During this time, White created Portrait of a Woman, 1950, which shows a contemporary working-class African American woman. The subject’s large eyes are inviting and warm, but the noticeable bags, along with her wrinkled face, imply that her life has been hard. Plainly clothed with simply styled hair and no jewelry, she is obviously a commoner, but White’s depiction suggests that although she may not be conventionally beautiful or important, she still has her dignity. Furthermore, her striking doleful eyes address the viewer directly in a tender gaze.
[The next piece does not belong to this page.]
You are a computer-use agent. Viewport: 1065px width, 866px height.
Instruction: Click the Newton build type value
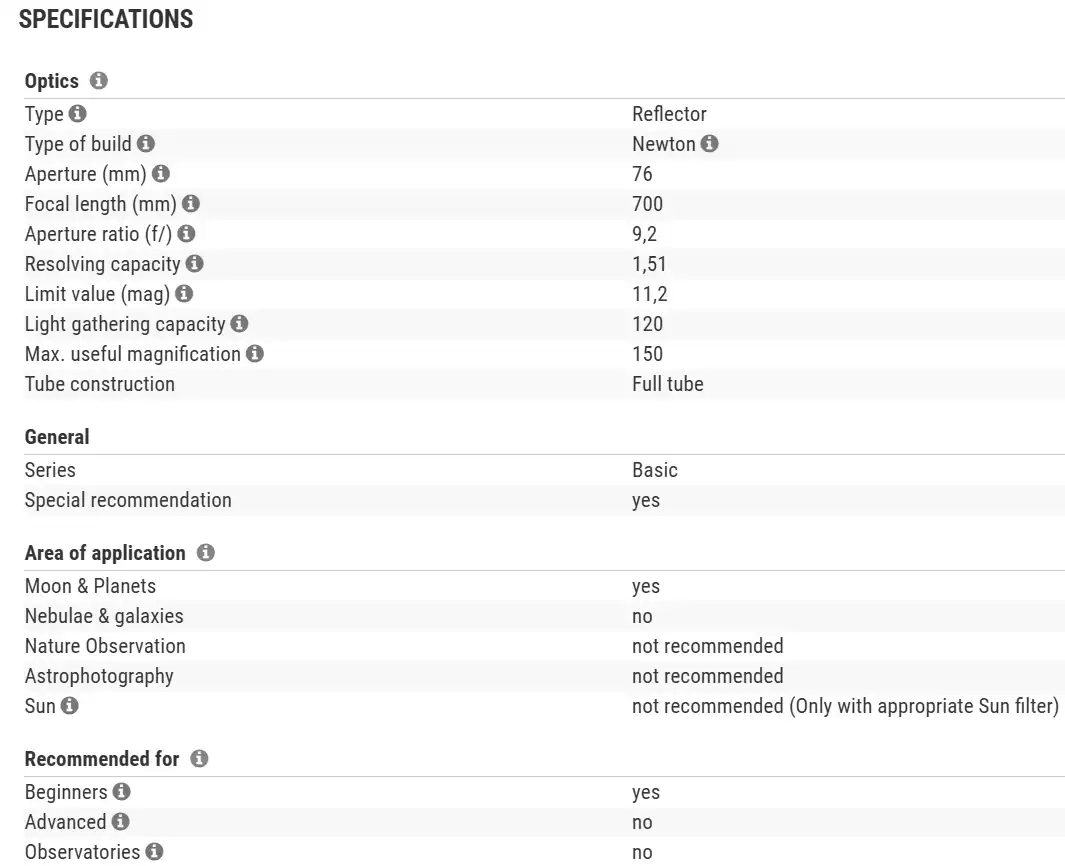click(x=663, y=144)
Increasingly leftist in his political views, White’s admiration for the working classes is visible in his murals, his paintings, and his works on paper. White chose to focus not only on inequalities and degradation experienced by African Americans, but also the humanity and beauty he saw in them. White’s Portrait of a Woman celebrates his subject by portraying her as valuable and worthy of not only his artistic representation, but also of our respect. Through masterful renditions such as Portrait of a Woman, White offered an alternative, uplifting narrative of the African American experience.
Currently Off View
- Prints and Drawings
- Charles White
- Portrait of a Woman
- United States
- Made 1950
- Charcoal, with smudging, erasing and scratching, on tan wove paper, laid down
- 610 × 453 mm
- Joyce Turner Hilkevitch Collection in memory of Jonathan Turner
- © The Charles White Archives Inc.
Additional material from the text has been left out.